(Stored items from a collection)
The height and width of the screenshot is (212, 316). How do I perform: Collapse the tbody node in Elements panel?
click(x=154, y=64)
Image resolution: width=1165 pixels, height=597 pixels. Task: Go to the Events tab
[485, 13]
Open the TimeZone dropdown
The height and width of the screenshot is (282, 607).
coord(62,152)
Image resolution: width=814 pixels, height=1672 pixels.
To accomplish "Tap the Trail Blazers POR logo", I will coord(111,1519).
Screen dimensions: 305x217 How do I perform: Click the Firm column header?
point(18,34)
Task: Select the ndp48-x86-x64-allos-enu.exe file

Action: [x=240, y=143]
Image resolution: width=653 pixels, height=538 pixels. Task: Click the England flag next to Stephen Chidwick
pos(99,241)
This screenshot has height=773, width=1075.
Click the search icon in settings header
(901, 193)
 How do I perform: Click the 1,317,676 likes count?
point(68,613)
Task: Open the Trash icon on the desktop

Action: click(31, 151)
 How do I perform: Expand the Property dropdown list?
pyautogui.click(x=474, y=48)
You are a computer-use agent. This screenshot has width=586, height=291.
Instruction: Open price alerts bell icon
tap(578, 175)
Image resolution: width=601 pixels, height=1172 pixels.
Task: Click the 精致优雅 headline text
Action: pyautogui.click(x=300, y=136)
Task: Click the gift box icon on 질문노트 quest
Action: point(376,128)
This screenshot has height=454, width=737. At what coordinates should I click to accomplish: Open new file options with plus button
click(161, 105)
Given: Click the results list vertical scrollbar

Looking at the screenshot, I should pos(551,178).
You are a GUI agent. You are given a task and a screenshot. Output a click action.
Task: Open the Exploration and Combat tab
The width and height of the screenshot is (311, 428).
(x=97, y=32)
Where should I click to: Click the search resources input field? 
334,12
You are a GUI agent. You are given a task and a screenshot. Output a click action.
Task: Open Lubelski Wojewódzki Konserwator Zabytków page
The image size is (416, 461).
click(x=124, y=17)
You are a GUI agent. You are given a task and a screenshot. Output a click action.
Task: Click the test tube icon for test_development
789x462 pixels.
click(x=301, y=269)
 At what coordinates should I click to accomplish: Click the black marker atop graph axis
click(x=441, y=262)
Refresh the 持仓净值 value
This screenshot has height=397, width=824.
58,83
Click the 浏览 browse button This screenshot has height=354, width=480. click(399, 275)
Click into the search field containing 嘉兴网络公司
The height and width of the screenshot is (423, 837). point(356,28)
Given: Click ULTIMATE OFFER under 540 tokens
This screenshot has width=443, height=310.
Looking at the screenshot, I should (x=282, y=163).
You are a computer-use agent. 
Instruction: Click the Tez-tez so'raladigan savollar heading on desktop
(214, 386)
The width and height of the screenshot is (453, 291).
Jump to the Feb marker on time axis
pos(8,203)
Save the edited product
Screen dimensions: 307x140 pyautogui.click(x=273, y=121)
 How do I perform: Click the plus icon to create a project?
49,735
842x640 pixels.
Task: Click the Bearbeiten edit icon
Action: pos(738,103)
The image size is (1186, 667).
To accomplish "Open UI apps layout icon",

Aim of the task:
Only the last part of the entries above is needed: please copy the line with "Jump to the Feb marker on time axis" and each line after it exactly.

Finished exercise:
Jump to the Feb marker on time axis
pos(8,203)
Save the edited product
Screen dimensions: 307x140 pyautogui.click(x=273, y=121)
 How do I perform: Click the plus icon to create a project?
49,735
842x640 pixels.
Task: Click the Bearbeiten edit icon
Action: pos(738,103)
The image size is (1186, 667).
To accomplish "Open UI apps layout icon",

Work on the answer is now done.